*Assignment*. Given the listing below, write out exactly the lines starting with the line that has "Viewport: 1092px width, 1092px height." and going on through the line that has "the divider below", both kept.

*Records for this task*.
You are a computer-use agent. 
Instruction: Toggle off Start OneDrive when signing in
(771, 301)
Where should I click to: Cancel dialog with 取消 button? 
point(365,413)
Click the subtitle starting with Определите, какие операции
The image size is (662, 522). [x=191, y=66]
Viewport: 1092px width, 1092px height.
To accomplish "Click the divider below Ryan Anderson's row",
* * *
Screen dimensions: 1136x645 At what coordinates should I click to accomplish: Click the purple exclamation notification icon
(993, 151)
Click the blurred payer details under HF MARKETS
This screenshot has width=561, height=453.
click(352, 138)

*Exercise solution*.
Viewport: 1092px width, 1092px height.
To accomplish "Click the divider below Ryan Anderson's row",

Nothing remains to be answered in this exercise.